* **EXERCISE INSTRUCTIONS**
Could you output every record again, exactly as given?

**** ENTRIES PROVIDED ****

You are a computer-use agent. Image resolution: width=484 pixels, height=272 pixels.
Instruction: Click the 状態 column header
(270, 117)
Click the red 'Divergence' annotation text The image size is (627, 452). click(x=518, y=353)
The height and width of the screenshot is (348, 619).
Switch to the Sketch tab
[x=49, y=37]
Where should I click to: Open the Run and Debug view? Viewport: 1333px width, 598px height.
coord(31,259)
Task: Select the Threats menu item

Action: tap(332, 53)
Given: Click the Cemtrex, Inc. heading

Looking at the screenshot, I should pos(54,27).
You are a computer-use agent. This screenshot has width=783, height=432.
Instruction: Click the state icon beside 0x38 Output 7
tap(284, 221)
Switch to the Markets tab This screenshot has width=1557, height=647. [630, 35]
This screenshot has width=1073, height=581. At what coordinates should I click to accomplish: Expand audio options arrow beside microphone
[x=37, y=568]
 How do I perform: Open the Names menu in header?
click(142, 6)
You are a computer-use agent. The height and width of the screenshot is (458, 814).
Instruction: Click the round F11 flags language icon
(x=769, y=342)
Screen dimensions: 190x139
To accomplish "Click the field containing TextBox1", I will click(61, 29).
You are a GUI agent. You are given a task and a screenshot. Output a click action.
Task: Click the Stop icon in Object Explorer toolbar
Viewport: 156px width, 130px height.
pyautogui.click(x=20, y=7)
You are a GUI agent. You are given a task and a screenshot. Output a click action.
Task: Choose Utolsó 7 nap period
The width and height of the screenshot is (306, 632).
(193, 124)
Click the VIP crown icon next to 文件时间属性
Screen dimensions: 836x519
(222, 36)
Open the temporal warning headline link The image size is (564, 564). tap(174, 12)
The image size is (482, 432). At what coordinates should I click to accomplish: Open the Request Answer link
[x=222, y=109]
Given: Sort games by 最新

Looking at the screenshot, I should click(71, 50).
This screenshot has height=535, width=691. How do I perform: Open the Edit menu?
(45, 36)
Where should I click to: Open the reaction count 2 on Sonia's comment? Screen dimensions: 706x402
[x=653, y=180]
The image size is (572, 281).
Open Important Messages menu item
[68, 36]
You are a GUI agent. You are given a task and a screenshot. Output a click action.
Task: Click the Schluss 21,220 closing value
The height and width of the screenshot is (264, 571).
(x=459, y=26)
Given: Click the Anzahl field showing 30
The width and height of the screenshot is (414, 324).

****

* **WRITTEN REPLY**
You are a computer-use agent. Image resolution: width=484 pixels, height=272 pixels.
Instruction: Click the 状態 column header
(270, 117)
Click the red 'Divergence' annotation text The image size is (627, 452). click(x=518, y=353)
The height and width of the screenshot is (348, 619).
Switch to the Sketch tab
[x=49, y=37]
Where should I click to: Open the Run and Debug view? Viewport: 1333px width, 598px height.
coord(31,259)
Task: Select the Threats menu item

Action: tap(332, 53)
Given: Click the Cemtrex, Inc. heading

Looking at the screenshot, I should pos(54,27).
You are a computer-use agent. This screenshot has width=783, height=432.
Instruction: Click the state icon beside 0x38 Output 7
tap(284, 221)
Switch to the Markets tab This screenshot has width=1557, height=647. [630, 35]
This screenshot has width=1073, height=581. At what coordinates should I click to accomplish: Expand audio options arrow beside microphone
[x=37, y=568]
 How do I perform: Open the Names menu in header?
click(142, 6)
You are a computer-use agent. The height and width of the screenshot is (458, 814).
Instruction: Click the round F11 flags language icon
(x=769, y=342)
Screen dimensions: 190x139
To accomplish "Click the field containing TextBox1", I will click(61, 29).
You are a GUI agent. You are given a task and a screenshot. Output a click action.
Task: Click the Stop icon in Object Explorer toolbar
Viewport: 156px width, 130px height.
pyautogui.click(x=20, y=7)
You are a GUI agent. You are given a task and a screenshot. Output a click action.
Task: Choose Utolsó 7 nap period
The width and height of the screenshot is (306, 632).
(193, 124)
Click the VIP crown icon next to 文件时间属性
Screen dimensions: 836x519
(222, 36)
Open the temporal warning headline link The image size is (564, 564). tap(174, 12)
The image size is (482, 432). At what coordinates should I click to accomplish: Open the Request Answer link
[x=222, y=109]
Given: Sort games by 最新

Looking at the screenshot, I should click(71, 50).
This screenshot has height=535, width=691. How do I perform: Open the Edit menu?
(45, 36)
Where should I click to: Open the reaction count 2 on Sonia's comment? Screen dimensions: 706x402
[x=653, y=180]
The image size is (572, 281).
Open Important Messages menu item
[68, 36]
You are a GUI agent. You are given a task and a screenshot. Output a click action.
Task: Click the Schluss 21,220 closing value
The height and width of the screenshot is (264, 571).
(x=459, y=26)
Given: Click the Anzahl field showing 30
The width and height of the screenshot is (414, 324).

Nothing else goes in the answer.